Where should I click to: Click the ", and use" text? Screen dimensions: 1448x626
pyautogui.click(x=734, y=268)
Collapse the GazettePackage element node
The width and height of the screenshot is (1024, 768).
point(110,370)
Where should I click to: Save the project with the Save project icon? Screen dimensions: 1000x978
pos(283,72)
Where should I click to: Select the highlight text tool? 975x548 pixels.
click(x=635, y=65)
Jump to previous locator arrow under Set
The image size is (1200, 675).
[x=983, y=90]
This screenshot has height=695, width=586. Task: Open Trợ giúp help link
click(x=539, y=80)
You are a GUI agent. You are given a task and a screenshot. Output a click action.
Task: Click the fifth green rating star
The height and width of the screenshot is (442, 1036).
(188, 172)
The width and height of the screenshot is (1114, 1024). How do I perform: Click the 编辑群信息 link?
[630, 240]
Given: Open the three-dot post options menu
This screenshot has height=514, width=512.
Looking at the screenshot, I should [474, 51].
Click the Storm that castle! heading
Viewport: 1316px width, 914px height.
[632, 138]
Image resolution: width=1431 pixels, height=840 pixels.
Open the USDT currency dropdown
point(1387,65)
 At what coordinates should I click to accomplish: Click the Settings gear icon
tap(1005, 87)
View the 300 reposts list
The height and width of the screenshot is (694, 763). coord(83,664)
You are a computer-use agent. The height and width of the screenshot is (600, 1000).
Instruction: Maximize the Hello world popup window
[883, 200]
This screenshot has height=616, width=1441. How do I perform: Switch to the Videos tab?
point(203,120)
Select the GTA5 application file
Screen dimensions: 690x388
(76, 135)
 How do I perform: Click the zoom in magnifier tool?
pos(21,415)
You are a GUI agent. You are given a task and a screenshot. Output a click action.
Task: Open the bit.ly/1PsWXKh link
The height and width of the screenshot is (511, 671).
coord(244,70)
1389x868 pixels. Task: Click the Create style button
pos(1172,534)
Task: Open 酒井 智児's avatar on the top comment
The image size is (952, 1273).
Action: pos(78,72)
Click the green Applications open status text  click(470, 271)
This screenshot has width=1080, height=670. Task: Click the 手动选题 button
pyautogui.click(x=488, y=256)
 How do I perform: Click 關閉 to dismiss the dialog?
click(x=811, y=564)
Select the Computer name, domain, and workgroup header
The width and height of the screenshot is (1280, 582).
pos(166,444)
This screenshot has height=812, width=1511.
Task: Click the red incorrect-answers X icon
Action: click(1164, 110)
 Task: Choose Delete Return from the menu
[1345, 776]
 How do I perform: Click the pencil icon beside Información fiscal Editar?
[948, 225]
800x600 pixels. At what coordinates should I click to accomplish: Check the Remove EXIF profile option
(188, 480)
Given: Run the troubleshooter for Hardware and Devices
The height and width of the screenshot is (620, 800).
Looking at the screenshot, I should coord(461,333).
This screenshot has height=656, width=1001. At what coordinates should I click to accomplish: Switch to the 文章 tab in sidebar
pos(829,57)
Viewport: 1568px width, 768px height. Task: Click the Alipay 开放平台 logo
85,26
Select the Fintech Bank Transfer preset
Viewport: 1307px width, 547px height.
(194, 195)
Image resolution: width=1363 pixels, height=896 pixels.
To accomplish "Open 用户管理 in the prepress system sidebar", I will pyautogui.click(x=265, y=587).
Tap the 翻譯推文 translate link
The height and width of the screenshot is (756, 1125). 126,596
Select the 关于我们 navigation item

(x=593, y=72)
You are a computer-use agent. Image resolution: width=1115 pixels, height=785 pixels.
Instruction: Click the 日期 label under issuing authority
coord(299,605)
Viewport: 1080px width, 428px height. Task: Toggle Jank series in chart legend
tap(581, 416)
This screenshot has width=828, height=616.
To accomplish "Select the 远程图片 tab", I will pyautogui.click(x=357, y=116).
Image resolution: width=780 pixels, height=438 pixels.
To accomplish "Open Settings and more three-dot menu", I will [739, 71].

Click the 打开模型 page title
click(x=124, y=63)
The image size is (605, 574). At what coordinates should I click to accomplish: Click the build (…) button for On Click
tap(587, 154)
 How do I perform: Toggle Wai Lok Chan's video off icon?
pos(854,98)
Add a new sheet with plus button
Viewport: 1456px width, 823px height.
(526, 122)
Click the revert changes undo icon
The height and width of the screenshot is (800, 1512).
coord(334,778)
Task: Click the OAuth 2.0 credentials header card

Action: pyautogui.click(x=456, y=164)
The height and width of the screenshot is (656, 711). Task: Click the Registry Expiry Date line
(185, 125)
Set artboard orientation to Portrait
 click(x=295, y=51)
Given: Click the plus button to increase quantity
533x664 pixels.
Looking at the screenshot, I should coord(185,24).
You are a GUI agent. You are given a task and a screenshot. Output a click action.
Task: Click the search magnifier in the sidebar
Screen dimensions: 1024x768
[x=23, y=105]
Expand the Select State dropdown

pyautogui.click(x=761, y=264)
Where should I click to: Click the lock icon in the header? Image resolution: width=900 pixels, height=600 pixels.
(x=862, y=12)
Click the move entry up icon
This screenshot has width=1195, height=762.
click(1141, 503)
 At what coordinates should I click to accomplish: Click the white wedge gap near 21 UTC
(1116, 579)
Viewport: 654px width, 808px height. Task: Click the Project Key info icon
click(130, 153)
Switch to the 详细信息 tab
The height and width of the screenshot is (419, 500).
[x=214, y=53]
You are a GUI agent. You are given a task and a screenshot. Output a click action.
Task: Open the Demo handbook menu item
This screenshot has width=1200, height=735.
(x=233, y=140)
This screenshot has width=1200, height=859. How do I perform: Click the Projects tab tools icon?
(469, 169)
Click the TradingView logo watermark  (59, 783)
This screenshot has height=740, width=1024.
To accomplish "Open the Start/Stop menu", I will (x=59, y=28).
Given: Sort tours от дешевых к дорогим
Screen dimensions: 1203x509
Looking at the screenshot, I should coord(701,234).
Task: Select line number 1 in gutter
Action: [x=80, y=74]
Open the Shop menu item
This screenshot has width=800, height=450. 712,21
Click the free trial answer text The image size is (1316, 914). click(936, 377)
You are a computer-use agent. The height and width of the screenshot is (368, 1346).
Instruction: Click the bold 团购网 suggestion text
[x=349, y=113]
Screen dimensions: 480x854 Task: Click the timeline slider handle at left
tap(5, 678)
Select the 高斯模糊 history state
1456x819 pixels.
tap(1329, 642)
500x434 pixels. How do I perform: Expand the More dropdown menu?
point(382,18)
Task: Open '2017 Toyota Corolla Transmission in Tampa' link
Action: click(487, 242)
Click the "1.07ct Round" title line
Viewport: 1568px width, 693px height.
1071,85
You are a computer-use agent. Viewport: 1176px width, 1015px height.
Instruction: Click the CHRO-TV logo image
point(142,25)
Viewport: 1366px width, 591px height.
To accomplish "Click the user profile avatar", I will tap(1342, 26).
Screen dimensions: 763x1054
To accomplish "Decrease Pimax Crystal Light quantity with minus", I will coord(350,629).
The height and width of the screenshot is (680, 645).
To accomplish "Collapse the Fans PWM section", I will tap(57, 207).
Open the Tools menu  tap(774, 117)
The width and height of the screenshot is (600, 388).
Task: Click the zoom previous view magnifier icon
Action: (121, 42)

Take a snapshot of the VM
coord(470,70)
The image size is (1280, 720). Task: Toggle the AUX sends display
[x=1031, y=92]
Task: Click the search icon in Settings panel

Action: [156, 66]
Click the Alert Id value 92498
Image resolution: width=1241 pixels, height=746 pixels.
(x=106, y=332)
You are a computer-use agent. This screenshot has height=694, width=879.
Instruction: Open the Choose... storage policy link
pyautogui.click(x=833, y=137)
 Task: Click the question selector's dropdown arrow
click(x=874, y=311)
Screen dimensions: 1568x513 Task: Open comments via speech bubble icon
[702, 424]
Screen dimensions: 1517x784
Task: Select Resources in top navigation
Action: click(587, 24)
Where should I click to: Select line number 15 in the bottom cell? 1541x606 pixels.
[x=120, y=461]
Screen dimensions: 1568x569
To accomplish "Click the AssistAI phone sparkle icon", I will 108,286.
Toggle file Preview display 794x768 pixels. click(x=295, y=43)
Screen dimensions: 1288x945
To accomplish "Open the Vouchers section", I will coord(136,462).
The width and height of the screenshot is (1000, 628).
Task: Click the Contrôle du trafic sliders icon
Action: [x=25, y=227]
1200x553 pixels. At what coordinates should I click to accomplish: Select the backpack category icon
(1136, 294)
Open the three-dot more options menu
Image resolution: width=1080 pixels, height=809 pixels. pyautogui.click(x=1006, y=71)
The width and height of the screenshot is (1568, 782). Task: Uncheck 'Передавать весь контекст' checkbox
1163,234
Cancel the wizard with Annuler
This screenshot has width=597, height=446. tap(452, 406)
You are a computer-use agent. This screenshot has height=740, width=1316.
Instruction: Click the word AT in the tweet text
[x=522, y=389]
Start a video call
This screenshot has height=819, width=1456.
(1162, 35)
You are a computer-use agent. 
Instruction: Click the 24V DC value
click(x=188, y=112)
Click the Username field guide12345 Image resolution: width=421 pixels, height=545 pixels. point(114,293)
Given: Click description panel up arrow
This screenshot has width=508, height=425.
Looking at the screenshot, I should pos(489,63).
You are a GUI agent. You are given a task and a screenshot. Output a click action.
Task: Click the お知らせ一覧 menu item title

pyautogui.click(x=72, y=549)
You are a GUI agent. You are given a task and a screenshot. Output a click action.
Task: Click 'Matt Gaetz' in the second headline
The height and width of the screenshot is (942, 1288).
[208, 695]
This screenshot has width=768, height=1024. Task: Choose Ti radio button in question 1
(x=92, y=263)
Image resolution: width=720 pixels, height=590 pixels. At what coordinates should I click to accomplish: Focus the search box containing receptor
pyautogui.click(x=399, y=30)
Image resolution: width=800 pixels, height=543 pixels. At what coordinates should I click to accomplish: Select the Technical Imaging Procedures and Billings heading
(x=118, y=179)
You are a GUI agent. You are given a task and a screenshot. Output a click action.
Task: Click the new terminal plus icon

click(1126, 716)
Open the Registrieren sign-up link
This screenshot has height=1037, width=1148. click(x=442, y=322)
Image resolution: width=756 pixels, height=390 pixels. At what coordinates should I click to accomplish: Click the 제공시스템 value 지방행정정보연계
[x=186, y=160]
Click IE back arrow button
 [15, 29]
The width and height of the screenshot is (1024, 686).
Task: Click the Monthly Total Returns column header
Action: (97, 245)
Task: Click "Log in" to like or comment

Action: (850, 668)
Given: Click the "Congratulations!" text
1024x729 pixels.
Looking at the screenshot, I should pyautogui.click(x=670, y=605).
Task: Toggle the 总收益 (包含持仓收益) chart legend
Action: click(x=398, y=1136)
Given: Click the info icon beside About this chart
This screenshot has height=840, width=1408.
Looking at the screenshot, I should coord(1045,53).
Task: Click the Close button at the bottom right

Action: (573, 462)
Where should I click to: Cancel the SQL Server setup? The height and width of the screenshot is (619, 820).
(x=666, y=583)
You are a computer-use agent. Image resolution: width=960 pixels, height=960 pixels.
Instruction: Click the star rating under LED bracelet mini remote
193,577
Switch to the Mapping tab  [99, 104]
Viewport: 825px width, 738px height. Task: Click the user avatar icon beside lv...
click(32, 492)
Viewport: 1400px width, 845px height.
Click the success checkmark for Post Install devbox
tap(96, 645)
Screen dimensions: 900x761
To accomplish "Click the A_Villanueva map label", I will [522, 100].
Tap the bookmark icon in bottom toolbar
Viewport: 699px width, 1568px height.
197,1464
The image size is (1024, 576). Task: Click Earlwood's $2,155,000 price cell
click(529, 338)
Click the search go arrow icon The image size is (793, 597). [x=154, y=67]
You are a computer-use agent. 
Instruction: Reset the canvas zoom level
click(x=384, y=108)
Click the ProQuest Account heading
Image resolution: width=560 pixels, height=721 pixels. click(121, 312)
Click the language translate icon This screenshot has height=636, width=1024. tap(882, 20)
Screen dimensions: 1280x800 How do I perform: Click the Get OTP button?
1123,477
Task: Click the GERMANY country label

• [Given instruction]: Revise the items from the line containing "Image resolution: width=720" through the line containing "[x=186, y=160]", replacing "search box" with "query field" and leaving all else unchanged.

• [Solution below]:
Image resolution: width=720 pixels, height=590 pixels. At what coordinates should I click to accomplish: Focus the query field containing receptor
pyautogui.click(x=399, y=30)
Image resolution: width=800 pixels, height=543 pixels. At what coordinates should I click to accomplish: Select the Technical Imaging Procedures and Billings heading
(x=118, y=179)
You are a GUI agent. You are given a task and a screenshot. Output a click action.
Task: Click the new terminal plus icon

click(1126, 716)
Open the Registrieren sign-up link
This screenshot has height=1037, width=1148. click(x=442, y=322)
Image resolution: width=756 pixels, height=390 pixels. At what coordinates should I click to accomplish: Click the 제공시스템 value 지방행정정보연계
[x=186, y=160]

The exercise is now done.